↓↓↓

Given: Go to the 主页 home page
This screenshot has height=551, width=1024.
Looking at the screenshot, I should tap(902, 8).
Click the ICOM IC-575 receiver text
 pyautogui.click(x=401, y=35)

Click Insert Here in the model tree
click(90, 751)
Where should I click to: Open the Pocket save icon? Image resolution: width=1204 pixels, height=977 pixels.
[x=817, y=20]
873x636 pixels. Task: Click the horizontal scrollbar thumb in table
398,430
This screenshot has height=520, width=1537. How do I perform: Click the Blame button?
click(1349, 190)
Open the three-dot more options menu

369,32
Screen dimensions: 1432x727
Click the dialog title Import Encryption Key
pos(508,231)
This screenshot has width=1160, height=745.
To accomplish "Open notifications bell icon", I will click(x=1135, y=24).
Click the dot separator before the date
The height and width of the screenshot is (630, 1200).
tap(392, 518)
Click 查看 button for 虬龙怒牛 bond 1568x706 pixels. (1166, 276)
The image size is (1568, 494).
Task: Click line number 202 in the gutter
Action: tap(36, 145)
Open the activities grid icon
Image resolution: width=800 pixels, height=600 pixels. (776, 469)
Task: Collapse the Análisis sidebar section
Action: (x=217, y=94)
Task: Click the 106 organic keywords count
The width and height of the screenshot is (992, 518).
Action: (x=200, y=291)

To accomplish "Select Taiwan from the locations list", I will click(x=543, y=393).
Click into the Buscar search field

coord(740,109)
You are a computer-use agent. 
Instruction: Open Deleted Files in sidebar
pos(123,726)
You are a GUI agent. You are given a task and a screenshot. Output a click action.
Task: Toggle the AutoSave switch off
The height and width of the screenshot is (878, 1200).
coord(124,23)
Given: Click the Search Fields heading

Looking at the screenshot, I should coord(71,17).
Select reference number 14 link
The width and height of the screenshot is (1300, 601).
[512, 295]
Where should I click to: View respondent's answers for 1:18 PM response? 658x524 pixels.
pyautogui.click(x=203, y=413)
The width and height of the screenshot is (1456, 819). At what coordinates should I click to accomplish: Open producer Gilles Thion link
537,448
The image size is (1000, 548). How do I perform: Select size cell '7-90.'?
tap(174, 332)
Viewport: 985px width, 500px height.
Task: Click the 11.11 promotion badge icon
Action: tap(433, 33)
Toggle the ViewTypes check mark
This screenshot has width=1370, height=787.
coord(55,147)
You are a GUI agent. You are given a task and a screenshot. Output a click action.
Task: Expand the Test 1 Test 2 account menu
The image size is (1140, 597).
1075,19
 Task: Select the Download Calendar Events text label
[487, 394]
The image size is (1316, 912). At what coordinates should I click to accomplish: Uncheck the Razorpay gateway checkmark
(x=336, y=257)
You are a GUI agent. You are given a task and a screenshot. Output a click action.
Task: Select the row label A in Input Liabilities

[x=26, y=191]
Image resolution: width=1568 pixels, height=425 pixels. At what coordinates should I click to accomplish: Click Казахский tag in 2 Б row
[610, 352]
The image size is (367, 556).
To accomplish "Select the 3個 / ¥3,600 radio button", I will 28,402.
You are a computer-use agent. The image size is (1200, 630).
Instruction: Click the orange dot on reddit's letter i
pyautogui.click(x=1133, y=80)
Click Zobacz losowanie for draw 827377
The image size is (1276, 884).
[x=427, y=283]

↑↑↑

Every entry must be repeated exactly; none may be skipped.

Exercise response –
Given: Go to the 主页 home page
This screenshot has height=551, width=1024.
Looking at the screenshot, I should tap(902, 8).
Click the ICOM IC-575 receiver text
 pyautogui.click(x=401, y=35)

Click Insert Here in the model tree
click(90, 751)
Where should I click to: Open the Pocket save icon? Image resolution: width=1204 pixels, height=977 pixels.
[x=817, y=20]
873x636 pixels. Task: Click the horizontal scrollbar thumb in table
398,430
This screenshot has height=520, width=1537. How do I perform: Click the Blame button?
click(1349, 190)
Open the three-dot more options menu

369,32
Screen dimensions: 1432x727
Click the dialog title Import Encryption Key
pos(508,231)
This screenshot has width=1160, height=745.
To accomplish "Open notifications bell icon", I will click(x=1135, y=24).
Click the dot separator before the date
The height and width of the screenshot is (630, 1200).
tap(392, 518)
Click 查看 button for 虬龙怒牛 bond 1568x706 pixels. (1166, 276)
The image size is (1568, 494).
Task: Click line number 202 in the gutter
Action: tap(36, 145)
Open the activities grid icon
Image resolution: width=800 pixels, height=600 pixels. (776, 469)
Task: Collapse the Análisis sidebar section
Action: (x=217, y=94)
Task: Click the 106 organic keywords count
The width and height of the screenshot is (992, 518).
Action: (x=200, y=291)

To accomplish "Select Taiwan from the locations list", I will click(x=543, y=393).
Click into the Buscar search field

coord(740,109)
You are a computer-use agent. 
Instruction: Open Deleted Files in sidebar
pos(123,726)
You are a GUI agent. You are given a task and a screenshot. Output a click action.
Task: Toggle the AutoSave switch off
The height and width of the screenshot is (878, 1200).
coord(124,23)
Given: Click the Search Fields heading

Looking at the screenshot, I should coord(71,17).
Select reference number 14 link
The width and height of the screenshot is (1300, 601).
[512, 295]
Where should I click to: View respondent's answers for 1:18 PM response? 658x524 pixels.
pyautogui.click(x=203, y=413)
The width and height of the screenshot is (1456, 819). At what coordinates should I click to accomplish: Open producer Gilles Thion link
537,448
The image size is (1000, 548). How do I perform: Select size cell '7-90.'?
tap(174, 332)
Viewport: 985px width, 500px height.
Task: Click the 11.11 promotion badge icon
Action: tap(433, 33)
Toggle the ViewTypes check mark
This screenshot has width=1370, height=787.
coord(55,147)
You are a GUI agent. You are given a task and a screenshot. Output a click action.
Task: Expand the Test 1 Test 2 account menu
The image size is (1140, 597).
1075,19
 Task: Select the Download Calendar Events text label
[487, 394]
The image size is (1316, 912). At what coordinates should I click to accomplish: Uncheck the Razorpay gateway checkmark
(x=336, y=257)
You are a GUI agent. You are given a task and a screenshot. Output a click action.
Task: Select the row label A in Input Liabilities

[x=26, y=191]
Image resolution: width=1568 pixels, height=425 pixels. At what coordinates should I click to accomplish: Click Казахский tag in 2 Б row
[610, 352]
The image size is (367, 556).
To accomplish "Select the 3個 / ¥3,600 radio button", I will 28,402.
You are a computer-use agent. The image size is (1200, 630).
Instruction: Click the orange dot on reddit's letter i
pyautogui.click(x=1133, y=80)
Click Zobacz losowanie for draw 827377
The image size is (1276, 884).
[x=427, y=283]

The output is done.